In effetti sì. Guardavamo tutti. Venticinquesimo minuto, suppergiù. La misteriosa dama bianca inquadrata in tribuna al San Paolo smuoveva l’aria con una specie di reliquia, una cosa che pare fuori tempo massimo, ma che potrebbe essere la risposta ecologica all’aria condizionata spenta da Mario Draghi.
A Napoli il ventaglio è tradizione. Agli abitanti dell’elegante Chiaia e della più popolare Torretta, parve di perdere un pezzo di sé quando chiuse la bottega della signora Marianna alla fine di via Martucci. Ha resistito fino a sette anni fa prima di arrendersi. Chi poteva comprare ancora ventagli fatti e dipinti a mano? Aveva ereditato locale e mestiere dalla sorella della madre, che a sua volta l’aveva imparato dalla nonna. Sembra facile fare ventagli. Bisogna capirne di stoffe, saper cucire a mano, saper disegnare.

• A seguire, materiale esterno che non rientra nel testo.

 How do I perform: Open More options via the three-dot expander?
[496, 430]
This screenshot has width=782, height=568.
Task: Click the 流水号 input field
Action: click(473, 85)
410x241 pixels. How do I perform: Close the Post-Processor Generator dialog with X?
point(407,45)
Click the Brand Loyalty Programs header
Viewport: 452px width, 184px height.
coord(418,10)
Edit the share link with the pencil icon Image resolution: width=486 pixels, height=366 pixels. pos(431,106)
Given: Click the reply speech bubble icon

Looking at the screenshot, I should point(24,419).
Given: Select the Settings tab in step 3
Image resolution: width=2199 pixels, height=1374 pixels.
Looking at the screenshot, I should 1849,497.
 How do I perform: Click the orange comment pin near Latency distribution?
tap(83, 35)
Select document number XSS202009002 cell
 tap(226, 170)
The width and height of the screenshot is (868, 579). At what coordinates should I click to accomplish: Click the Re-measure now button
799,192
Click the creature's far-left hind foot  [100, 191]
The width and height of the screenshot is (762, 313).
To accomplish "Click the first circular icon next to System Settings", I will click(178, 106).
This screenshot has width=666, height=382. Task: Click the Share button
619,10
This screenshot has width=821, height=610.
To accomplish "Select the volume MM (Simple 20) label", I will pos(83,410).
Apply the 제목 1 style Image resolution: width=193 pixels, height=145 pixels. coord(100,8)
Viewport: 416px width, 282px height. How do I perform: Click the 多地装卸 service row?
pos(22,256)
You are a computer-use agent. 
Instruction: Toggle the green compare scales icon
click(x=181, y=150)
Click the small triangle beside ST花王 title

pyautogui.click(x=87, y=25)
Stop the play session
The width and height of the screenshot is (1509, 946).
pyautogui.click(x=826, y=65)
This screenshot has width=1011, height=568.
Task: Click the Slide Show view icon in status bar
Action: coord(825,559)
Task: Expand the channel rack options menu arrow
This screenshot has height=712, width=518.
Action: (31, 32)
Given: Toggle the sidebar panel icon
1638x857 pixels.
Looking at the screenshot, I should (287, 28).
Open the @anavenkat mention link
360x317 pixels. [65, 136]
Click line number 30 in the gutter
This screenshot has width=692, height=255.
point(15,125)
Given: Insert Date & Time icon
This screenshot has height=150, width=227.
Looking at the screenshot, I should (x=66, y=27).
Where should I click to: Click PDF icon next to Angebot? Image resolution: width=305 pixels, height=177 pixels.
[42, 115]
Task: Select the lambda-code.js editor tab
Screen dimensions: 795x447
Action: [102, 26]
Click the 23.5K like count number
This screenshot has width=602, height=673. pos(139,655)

Chissà a chi andava dicendo “sono sposata”, la signora del mistero seduta in tribuna, nella fila davanti a Galliani, con un abito non da stadio, più da cene eleganti, senza offesa. Chissà se sapeva che uno dei ventagli più antichi è conservato nel tesoro della basilica di San Giovanni, proprio a Monza, un ventaglio a coccarda, con custodia, databile intorno al 600. La leggenda vuole che sia appartenuto alla regina Teodolinda. Il Museo di Capodimonte vanta una delle più importanti collezioni, come in fondo Spalletti che nel suo ventaglio ha potuto tenere in panchina tutti insieme Nbombele, Raspadori e Simeone.
Nella pittura napoletana, sono numerosi i dipinti in cui compare il ventaglio come simbolo della purezza e della femminilità. Quando Domenico Morelli realizzò La Dama con ventaglio, ritratto sensuale di Anna Cutolo, modella dell’epoca, futura moglie di Vincenzo Gemito, non immaginava di contribuire a diffondere una moda a Napoli in quegli anni. I soli ventagli che Napoli disconosce sono quelli da pasticceria. Si chiamano prussiane.